Work to complete: In the entries that follow, find the word "plus" and report each line it is on.

Stored data entries:
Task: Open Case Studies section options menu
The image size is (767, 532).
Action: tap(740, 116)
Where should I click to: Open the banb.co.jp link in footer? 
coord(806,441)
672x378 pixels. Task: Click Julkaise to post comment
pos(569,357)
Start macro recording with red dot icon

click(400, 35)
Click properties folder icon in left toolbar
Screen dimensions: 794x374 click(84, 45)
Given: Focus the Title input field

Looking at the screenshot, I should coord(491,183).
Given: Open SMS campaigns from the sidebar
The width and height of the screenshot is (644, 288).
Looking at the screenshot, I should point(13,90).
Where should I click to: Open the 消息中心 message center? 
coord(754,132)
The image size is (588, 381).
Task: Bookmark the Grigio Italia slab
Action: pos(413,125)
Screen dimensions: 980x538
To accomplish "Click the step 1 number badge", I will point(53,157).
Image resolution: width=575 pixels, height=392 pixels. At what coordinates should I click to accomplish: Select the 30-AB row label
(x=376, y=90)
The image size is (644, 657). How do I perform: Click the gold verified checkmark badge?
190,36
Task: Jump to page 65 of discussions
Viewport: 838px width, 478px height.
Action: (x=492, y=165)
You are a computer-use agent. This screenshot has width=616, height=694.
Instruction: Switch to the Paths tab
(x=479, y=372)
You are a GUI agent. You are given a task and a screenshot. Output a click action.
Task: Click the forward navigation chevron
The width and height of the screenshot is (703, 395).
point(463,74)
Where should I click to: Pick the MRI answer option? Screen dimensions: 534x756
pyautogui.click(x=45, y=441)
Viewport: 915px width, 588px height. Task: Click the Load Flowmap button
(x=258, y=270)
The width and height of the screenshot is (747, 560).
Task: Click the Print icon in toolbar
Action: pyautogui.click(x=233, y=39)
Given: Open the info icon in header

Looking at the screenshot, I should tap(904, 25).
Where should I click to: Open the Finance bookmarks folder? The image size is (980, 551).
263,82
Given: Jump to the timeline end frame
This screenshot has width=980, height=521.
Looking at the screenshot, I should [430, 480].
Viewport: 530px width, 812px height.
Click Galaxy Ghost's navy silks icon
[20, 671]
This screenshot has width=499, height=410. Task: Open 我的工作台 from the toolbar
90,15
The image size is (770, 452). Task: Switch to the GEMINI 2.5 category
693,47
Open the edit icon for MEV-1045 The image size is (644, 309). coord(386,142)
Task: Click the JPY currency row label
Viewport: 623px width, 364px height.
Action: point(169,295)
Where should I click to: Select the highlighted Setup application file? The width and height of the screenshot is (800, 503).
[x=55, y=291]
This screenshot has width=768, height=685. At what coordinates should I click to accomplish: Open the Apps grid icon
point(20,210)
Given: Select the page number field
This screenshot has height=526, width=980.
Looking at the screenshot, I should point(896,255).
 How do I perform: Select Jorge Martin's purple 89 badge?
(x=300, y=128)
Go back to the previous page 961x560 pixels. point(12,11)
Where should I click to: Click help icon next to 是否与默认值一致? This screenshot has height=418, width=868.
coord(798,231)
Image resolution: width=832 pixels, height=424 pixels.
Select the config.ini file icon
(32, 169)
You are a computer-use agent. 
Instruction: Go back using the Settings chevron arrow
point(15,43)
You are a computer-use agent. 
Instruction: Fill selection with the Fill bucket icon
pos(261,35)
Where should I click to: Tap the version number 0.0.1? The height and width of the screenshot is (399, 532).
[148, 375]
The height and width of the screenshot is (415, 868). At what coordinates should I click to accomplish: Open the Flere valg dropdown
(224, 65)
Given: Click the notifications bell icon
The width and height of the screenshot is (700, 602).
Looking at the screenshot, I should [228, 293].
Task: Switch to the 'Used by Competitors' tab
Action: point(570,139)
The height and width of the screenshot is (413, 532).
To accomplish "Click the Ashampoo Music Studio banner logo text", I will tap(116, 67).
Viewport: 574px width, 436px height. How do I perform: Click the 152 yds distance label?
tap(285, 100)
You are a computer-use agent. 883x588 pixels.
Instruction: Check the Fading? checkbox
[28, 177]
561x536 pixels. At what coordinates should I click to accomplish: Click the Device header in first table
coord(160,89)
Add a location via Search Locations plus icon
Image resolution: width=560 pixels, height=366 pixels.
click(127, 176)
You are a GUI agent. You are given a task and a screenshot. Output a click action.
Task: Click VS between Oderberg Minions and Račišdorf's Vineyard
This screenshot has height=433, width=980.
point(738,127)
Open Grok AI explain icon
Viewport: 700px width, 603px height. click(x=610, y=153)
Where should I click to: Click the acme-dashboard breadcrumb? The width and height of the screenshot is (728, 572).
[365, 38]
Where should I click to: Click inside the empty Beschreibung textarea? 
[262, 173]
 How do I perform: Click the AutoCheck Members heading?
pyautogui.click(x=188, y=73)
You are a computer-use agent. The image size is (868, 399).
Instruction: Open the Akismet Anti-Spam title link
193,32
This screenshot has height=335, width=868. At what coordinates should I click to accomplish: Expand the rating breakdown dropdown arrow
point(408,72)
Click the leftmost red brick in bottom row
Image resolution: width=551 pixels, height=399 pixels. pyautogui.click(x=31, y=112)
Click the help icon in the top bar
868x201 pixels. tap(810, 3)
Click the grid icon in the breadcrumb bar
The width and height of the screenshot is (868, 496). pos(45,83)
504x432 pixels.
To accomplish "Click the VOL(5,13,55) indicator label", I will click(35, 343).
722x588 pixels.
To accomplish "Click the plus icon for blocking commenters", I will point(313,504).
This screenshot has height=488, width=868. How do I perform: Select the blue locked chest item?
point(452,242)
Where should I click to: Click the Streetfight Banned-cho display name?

Exercise output:
Add a location via Search Locations plus icon
To accomplish "Click the plus icon for blocking commenters", I will point(313,504).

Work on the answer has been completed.